> _Source extract_:

══════════════════════════════

But it’s a different story in areas with lower vaccination rates. In parts of Missouri, I.C.U. beds have become scarce. In Mississippi, where cases were up 70 percent over the last two weeks, health officials have urged older adults to avoid large indoor gatherings even if they have been vaccinated. And in Louisiana, which has the country’s second-lowest vaccination rate, with only 36 percent of the population fully vaccinated, the average daily caseload has doubled since the start of July.

The surge also arrives at a time when the national vaccination effort, which has become mired in partisan politics, has drastically slowed. About 550,000 people are receiving a vaccine each day, down from the April peak of 3.3 million shots a day.

“We’re in a tricky middle ground,” Mitch said. “It’s a moment for awareness, but I don’t think it’s a moment for panic — particularly if you’ve been vaccinated.”

Even though I’m vaccinated, I can’t help but worry about getting a breakthrough infection, and possibly ending up with long Covid — the constellation of symptoms from the disease that can linger for months.

So I was heartened to read in a recent report by my colleagues Apoorva Mandavilli and Benjamin Mueller that many scientists now believe breakthrough infections are unlikely to lead to long Covid.

══════════════════════════════

> _Data section_:
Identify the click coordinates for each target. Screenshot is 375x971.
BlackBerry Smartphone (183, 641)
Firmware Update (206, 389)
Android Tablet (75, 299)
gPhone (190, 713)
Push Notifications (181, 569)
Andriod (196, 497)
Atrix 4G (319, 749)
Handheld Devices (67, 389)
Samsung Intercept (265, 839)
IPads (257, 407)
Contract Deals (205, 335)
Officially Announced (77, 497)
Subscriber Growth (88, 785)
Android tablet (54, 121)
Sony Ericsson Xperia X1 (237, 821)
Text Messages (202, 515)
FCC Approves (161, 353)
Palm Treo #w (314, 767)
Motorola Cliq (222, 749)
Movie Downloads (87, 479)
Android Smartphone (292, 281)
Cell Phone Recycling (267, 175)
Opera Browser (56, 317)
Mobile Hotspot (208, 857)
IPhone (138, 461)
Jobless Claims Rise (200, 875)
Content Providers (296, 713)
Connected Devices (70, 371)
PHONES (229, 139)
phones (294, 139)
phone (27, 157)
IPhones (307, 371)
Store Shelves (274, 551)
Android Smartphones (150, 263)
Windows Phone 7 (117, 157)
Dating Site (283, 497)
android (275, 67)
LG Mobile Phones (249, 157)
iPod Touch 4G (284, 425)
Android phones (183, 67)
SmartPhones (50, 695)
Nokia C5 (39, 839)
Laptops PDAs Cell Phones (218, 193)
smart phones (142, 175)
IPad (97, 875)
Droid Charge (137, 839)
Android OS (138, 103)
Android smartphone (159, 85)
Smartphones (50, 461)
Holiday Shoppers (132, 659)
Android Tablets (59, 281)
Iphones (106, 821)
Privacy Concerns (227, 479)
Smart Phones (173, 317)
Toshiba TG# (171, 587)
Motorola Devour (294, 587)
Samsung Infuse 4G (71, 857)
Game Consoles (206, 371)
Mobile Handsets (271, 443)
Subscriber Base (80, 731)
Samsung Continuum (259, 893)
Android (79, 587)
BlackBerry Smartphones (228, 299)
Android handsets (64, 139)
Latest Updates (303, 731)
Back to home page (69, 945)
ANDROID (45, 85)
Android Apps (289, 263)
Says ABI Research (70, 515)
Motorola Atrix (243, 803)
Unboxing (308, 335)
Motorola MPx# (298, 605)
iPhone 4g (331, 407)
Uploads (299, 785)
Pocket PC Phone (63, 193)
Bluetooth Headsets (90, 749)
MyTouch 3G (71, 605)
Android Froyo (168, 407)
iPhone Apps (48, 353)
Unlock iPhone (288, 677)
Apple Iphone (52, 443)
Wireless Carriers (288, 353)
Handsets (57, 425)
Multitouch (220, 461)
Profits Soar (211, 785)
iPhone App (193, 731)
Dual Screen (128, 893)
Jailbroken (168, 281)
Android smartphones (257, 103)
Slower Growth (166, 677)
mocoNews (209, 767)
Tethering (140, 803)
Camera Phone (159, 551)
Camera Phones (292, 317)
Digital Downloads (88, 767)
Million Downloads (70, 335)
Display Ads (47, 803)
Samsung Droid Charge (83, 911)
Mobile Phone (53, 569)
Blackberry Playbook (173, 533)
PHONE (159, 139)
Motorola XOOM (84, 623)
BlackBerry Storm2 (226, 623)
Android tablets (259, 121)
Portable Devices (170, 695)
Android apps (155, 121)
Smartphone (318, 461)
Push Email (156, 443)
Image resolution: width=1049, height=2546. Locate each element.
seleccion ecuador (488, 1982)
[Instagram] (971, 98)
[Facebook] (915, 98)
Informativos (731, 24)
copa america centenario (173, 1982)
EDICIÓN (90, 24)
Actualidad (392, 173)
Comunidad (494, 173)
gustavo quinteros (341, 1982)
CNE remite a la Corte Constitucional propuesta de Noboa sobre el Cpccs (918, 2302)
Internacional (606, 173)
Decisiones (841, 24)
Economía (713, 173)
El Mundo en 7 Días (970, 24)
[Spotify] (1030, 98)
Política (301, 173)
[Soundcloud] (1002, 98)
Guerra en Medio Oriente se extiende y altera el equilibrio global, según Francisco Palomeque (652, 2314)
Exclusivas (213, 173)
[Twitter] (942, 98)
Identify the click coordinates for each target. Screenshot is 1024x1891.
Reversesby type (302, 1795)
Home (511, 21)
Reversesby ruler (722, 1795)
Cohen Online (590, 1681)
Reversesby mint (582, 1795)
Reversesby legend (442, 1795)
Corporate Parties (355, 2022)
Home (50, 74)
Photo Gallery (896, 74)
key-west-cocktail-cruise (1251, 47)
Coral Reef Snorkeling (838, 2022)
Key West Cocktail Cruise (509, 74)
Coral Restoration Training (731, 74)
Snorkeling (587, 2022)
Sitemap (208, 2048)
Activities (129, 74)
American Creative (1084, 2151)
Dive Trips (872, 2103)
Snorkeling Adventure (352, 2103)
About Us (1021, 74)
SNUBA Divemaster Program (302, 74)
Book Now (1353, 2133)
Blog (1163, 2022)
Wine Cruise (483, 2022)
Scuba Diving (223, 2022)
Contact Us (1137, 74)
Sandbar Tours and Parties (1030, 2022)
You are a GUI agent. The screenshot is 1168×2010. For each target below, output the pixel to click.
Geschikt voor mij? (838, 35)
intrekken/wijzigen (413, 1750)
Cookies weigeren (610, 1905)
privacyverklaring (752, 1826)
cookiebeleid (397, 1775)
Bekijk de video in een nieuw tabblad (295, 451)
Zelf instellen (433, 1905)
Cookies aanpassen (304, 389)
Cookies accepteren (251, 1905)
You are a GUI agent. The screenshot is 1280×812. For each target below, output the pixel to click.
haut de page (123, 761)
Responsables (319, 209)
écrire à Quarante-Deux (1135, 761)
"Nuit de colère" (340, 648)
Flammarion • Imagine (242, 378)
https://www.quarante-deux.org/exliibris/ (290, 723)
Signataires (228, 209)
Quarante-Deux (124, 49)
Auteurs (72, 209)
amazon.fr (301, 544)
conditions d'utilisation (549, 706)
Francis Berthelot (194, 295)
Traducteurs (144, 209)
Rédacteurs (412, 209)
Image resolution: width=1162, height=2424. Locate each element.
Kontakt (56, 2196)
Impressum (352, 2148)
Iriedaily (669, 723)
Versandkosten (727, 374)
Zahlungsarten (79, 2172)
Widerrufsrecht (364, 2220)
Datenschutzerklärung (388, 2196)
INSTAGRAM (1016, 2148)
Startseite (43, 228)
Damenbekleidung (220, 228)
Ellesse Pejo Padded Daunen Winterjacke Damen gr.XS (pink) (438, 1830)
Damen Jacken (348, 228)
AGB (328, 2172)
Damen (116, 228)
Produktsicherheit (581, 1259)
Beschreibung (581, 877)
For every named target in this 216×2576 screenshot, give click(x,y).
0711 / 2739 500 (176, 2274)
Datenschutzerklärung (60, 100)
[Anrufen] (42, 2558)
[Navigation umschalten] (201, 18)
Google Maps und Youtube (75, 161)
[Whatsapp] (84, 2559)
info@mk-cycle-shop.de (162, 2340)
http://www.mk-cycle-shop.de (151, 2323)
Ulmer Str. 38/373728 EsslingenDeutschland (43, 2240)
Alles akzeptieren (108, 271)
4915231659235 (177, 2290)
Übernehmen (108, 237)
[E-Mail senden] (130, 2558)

══════════════════════════════

> _Prompt A_:
Answer these from the Covid surge passage:
(i) What share of Louisiana's population is fully vaccinated?
(ii) About how many people are receiving a vaccine each day, and what was the April peak?
(iii) According to the report by Apoorva Mandavilli and Benjamin Mueller, what do many scientists now believe about breakthrough infections?
> _Prompt B_: Carry the passage on the Covid surge forward from its final sentence.

> _Task answer A_:
(i) 36 percent.
(ii) About 550,000 a day, down from an April peak of 3.3 million shots a day.
(iii) They believe breakthrough infections are unlikely to lead to long Covid.

> _Task answer B_:
“Long Covid is a manifestation of the long-term damage the virus can do in a body,” Apoorva told me. “In most people with a breakthrough infection, the virus never gets a chance to find a foothold because soon after infection, the immune system kicks in and destroys it. In the rare instances where a breakthrough infection is severe enough to cause symptoms, there is still a chance of long Covid, but in the vast majority of cases, a breakthrough infection will have no effects, in the short or long term.”

Apoorva told me that if you’re vaccinated, you don’t need to worry about long Covid, unless you have an immune condition that prevents you from producing a strong immune response.

“In most vaccinated people, the risk of long Covid is likely to be very small,” she said. “If you are still concerned, you can wear a mask indoors, especially as the number of cases with the Delta variant rises.”

A large new study found that people living with H.I.V. are more likely to become severely ill with Covid-19 and more likely to die if hospitalized, compared with others infected with the virus.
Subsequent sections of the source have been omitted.